We all know that words are not the only form of communication we use, in fact, they account for around 30% of all the information in any given discourse. We use body language in communication as well.
Understanding one another often happens thanks to a nod, a smile, or even just a look, and that makes complete sense when you think of our subconscious and how big of a role it actually plays in our lives and in the importance of body language in communication.
Body language in communication is incredibly useful because it shows what we are subconsciously feeling and thinking, this is exactly why most of us can innately “read” its basic forms.
This does not mean however that body language in communication is easy to understand or that everyone has a profound understanding of it.
And even if you do, it’s still incredibly interesting – this is why we are explaining it briefly in the following lines.
- Definition And Where It Comes From
Body language in communication is a form of non-verbal communications gestures, facial expressions, posture, eye and hand movements,s, etc.
The importance of body language in communication can be voluntary (purposely mirroring body position, fake-smiling, etc.) and involuntary (keeping your focus on a certain point, fidgeting to show a lack of interest or nervousness, etc.), however differentiating between the two can be difficult, especially if the person opposite you is good at micromanaging themselves.
Historically speaking, body language has been around since before we could form words – firstly because it happens on a level which we have no control over, and secondly because we used to use it as a way to communicate with animals (think of making certain animals afraid of us while turning others into our companions).
Most scientists agree that it happens on a biological level and a good proof of that is researching people that were born blind and the fact that they still smile or frown in the same way we do.
This type of research eliminates the cultural aspect as a form of learning and leaves only genetic instincts as a source for body language.
- Body Language In The World Today
In more recent times, the importance of body language in communication is necessary in these fast-paced times.
As we use more and more non-direct forms of communication (phone calls, messages, social media, etc.) we get more disconnected from this form of expression – a phenomenon that has caused a lot of younger people to have trouble both understanding their own body language and that of their companions.
However, this does not mean that its importance is diminished or that we should try to avoid it. In fact, this is why body language in communication is so important to maintain a connection with all aspects of communication as a means to relate to other people.
In fact, the more we can understand our modern body language, the better conclusions we can draw about ourselves and our feelings in the world.
A newly learned bonus of reading about the importance of body language in communication also comes in jobs connected to reading people.
Our deeper understanding of it in spheres connected with people is a huge help – think of interviewers and people working in the FBI as well as sellers of pretty much anything.

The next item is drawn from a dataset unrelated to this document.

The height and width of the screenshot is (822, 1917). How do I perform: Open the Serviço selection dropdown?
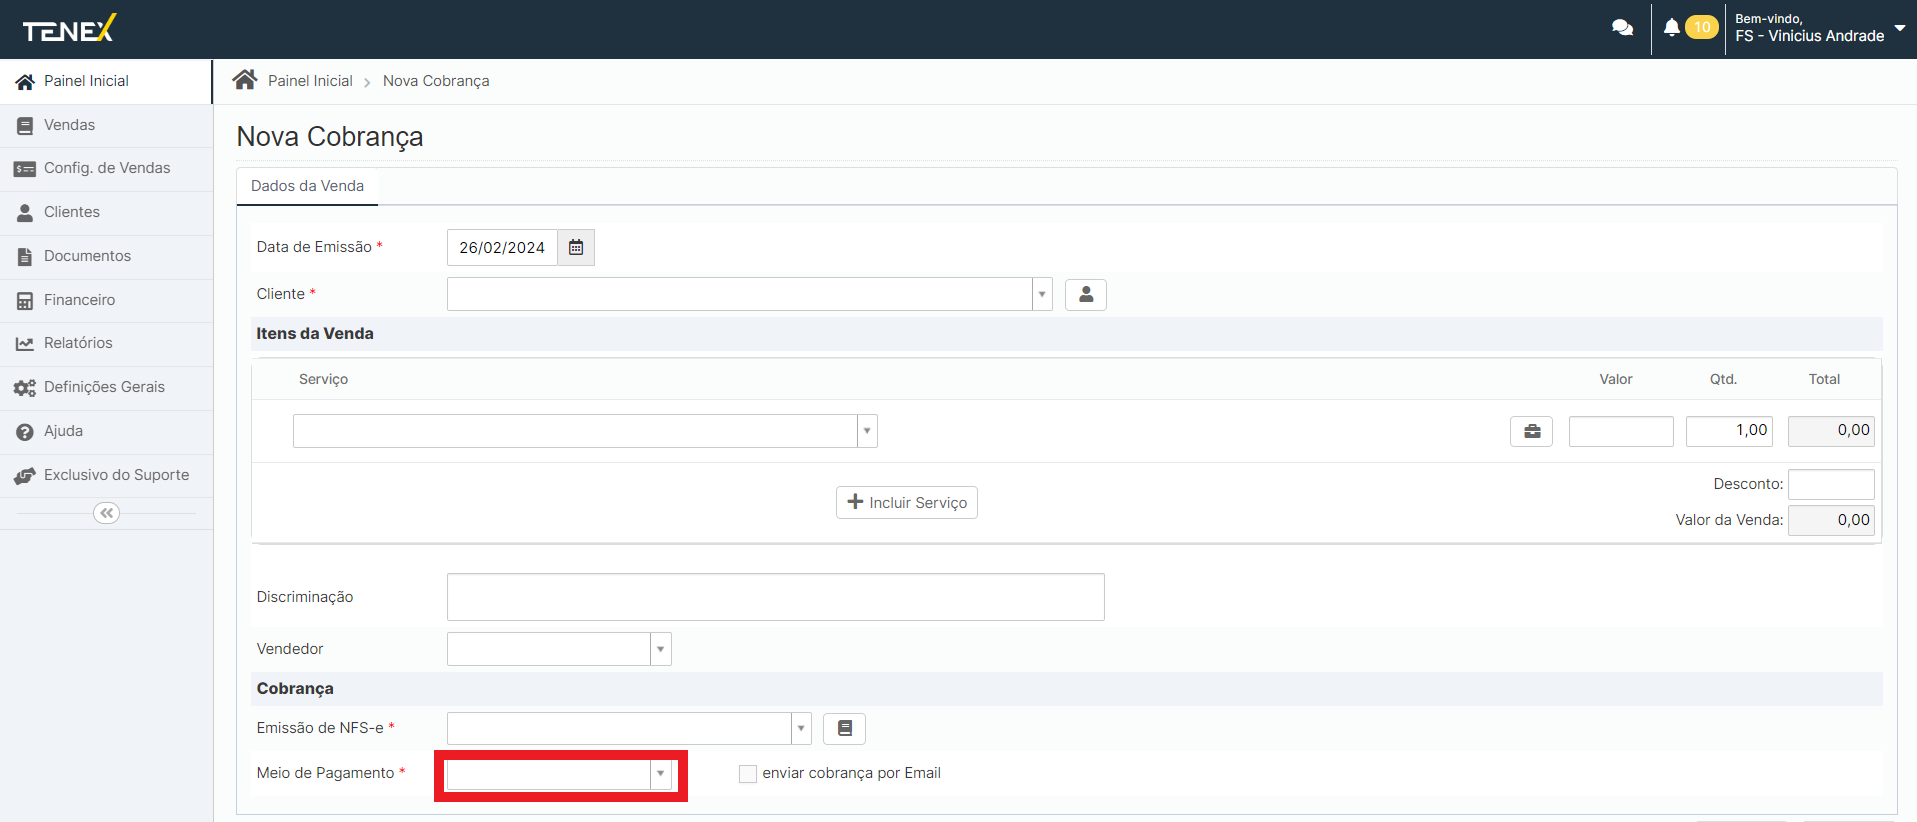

- Crossing arms in front of the chest – this means that the person is closing off from the conversation and doesn’t want to share
- Talking with your hands open and palms pointing up – means that the person is being honest and telling the truth
- Slightly tilting your head to the side – this shows interest in the conversation
- Smiling with eyes wrinkling – this is a genuine smile, it shows interest, emotion, and overall positivity
- Copying body language – this usually happens involuntarily and if that’s the case is a good sign, it shows agreement and warm feelings towards the other person
- Leaning in and keeping eye contact – shows honest interest and possible desire for a deeper connection
Body language is something we all experience on a daily basis and yet still don’t understand completely but there is great importance in body language in communication as a means to read the room and other people.
This proves both how complicated we actually are and how much we rely on our subconscious. Relying on our subconscious mind can be a catch twenty-two as if someone has had bad experiences in the past one could potentially misread the body language.
Learning how to read body language is incredibly valuable because it helps us in communicating better both with others and within ourselves. It helps us to connect with deep aspects of ourselves.
It also provides insight into what the other person is actually thinking – some people even say it’s as close as we’re gonna get to mind-reading, a superpower most people have dreamed of.
With all that in mind we doubt anyone would disagree when we say that body language is not only useful from a biological point of view, it is also incredibly interesting and provides insight into crucial moments of everyday life.
In a quantitative study examining the use of body language in healthcare, it was observed that sound expressions emphasized laughter, and eye contact with members stood out in visual expressions in rapport building as examples. The healthcare team examined established rapport with patients in clarifying their needs and planning care by using body language to affirm the patient.
It is observed that nonverbal communication is important in the healthcare setting which can impact patient outcomes. Eye contact for an instance was shown to improve patient satisfaction. The key to patient compliance as well as patient support involves both non-verbal as well as verbal communication.